▸ **TASK INSTRUCTIONS**
All lines in the records that carry the string "green" are to be shown.

▸ **Stored items**
┄┄┄┄┄┄

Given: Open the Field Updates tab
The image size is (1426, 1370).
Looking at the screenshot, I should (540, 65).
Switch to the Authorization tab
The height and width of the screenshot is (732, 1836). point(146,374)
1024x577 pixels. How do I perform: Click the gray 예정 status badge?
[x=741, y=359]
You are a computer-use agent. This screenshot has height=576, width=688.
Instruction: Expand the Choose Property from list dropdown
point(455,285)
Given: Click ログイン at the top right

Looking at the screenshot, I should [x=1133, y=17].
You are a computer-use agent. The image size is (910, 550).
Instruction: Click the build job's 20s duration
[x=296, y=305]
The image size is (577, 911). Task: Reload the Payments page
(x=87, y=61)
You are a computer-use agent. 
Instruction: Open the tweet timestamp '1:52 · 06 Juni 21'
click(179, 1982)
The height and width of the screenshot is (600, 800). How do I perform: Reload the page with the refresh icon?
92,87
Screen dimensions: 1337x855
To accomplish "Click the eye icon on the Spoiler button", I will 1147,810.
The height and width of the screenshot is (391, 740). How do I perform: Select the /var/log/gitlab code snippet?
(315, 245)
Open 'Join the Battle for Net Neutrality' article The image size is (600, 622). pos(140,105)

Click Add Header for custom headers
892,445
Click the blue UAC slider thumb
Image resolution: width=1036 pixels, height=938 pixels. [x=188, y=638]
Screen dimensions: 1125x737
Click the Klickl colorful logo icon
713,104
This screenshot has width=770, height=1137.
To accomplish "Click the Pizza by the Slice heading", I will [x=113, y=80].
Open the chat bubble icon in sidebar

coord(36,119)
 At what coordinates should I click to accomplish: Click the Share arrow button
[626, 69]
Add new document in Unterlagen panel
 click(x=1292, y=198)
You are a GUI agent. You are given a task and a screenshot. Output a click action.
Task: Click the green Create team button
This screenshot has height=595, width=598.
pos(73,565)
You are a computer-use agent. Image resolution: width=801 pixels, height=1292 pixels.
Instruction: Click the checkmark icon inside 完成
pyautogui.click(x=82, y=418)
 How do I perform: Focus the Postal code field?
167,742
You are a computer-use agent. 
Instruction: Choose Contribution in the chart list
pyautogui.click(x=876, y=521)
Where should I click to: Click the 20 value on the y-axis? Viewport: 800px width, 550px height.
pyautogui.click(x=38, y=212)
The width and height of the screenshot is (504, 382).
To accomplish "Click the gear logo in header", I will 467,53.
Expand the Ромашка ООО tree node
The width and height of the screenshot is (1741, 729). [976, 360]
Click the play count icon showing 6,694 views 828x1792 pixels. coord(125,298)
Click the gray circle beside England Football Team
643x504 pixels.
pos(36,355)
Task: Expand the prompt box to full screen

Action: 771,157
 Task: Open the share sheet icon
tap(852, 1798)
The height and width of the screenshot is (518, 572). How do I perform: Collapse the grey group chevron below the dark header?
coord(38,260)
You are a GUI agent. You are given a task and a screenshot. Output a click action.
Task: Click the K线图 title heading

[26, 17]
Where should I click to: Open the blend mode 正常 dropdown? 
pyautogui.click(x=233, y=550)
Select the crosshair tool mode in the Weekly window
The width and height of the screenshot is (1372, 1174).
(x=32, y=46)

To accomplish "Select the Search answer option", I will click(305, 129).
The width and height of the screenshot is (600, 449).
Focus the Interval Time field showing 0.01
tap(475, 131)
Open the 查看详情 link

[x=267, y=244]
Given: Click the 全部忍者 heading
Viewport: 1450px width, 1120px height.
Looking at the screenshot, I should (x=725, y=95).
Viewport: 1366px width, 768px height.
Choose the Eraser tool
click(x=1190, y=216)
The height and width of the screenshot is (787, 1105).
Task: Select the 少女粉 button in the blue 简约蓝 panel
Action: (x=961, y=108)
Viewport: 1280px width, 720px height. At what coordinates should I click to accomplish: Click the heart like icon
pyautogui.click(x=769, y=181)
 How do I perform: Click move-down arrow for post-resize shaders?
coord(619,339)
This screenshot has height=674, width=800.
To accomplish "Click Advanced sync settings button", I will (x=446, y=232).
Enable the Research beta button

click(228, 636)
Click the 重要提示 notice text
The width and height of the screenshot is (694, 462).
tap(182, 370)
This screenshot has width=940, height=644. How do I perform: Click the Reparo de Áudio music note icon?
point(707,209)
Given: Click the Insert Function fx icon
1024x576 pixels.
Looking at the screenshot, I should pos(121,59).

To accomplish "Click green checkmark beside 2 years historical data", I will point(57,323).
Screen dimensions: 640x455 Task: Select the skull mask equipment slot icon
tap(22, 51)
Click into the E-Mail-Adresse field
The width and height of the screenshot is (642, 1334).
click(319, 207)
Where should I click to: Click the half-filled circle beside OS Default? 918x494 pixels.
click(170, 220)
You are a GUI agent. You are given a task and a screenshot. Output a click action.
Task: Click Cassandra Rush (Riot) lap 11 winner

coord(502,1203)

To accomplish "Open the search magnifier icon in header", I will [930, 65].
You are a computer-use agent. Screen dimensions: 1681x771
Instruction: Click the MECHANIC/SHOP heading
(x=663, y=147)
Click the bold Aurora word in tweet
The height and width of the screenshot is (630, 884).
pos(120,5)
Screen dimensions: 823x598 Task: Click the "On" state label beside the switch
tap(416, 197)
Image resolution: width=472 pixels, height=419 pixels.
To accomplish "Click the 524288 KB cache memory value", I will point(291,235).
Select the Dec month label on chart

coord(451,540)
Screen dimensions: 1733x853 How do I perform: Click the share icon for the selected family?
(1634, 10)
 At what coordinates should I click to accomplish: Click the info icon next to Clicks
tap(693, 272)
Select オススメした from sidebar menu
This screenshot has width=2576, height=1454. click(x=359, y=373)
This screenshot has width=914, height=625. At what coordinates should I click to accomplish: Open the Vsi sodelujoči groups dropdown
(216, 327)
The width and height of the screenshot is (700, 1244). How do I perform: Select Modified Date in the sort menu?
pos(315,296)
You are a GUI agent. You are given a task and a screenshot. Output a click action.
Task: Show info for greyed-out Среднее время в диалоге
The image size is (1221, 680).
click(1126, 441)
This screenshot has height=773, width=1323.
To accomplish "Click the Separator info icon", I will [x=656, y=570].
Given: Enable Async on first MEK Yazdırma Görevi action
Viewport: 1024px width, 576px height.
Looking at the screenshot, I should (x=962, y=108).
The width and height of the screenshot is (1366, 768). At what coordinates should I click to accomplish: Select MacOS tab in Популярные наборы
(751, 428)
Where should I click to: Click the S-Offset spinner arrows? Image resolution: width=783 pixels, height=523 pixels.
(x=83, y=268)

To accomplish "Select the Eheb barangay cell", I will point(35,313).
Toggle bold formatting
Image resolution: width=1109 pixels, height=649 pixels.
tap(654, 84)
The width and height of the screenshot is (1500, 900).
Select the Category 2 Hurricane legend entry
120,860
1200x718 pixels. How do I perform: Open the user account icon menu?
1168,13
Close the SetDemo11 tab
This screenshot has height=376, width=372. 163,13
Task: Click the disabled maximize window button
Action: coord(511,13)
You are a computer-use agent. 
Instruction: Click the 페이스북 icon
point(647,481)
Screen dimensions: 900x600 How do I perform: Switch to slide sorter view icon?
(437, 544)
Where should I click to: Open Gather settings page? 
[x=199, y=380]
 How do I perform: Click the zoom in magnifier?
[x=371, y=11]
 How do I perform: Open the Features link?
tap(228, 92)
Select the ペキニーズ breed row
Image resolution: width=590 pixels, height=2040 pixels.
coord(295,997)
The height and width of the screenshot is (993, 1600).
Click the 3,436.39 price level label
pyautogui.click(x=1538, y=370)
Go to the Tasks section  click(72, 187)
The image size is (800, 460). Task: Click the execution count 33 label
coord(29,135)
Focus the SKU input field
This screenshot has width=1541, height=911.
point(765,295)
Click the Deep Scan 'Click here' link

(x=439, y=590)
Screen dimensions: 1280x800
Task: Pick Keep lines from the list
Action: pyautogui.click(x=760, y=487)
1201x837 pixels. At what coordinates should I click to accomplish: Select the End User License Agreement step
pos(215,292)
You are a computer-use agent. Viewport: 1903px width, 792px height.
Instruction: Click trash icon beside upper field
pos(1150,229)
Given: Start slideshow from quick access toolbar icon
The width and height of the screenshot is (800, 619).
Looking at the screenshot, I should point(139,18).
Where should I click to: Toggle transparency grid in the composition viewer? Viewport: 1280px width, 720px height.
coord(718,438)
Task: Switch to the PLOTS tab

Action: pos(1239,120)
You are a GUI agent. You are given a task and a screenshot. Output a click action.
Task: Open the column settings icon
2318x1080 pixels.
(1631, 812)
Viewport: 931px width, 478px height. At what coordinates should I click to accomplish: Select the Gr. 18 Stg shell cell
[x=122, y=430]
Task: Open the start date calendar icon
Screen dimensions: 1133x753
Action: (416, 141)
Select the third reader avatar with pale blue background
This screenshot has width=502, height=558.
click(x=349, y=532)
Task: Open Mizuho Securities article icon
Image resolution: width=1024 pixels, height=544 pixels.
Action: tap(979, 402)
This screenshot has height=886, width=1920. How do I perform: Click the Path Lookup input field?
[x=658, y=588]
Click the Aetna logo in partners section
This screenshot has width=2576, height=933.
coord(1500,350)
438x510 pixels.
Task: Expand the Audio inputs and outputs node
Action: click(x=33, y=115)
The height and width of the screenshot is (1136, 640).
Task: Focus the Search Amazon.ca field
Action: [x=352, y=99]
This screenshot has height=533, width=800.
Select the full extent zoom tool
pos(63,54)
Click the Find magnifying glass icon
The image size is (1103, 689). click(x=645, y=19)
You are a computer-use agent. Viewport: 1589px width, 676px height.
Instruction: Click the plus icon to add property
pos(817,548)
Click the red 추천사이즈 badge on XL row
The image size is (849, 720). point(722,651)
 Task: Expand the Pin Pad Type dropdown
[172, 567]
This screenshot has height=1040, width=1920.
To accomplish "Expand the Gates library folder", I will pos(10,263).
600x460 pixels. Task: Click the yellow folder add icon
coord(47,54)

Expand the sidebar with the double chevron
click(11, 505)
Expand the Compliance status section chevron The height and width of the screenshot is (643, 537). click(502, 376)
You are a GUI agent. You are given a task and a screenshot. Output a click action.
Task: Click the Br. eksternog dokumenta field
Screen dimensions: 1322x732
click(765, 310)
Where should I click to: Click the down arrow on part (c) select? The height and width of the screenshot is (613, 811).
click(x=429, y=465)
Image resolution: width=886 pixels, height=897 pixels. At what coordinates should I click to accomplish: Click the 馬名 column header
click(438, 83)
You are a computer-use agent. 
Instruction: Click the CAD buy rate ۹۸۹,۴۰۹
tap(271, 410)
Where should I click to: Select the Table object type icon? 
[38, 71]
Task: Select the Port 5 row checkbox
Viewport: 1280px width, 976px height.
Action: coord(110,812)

┄┄┄┄┄┄

▸ **SOLUTION**
Task: Click the green Create team button
To accomplish "Click green checkmark beside 2 years historical data", I will point(57,323).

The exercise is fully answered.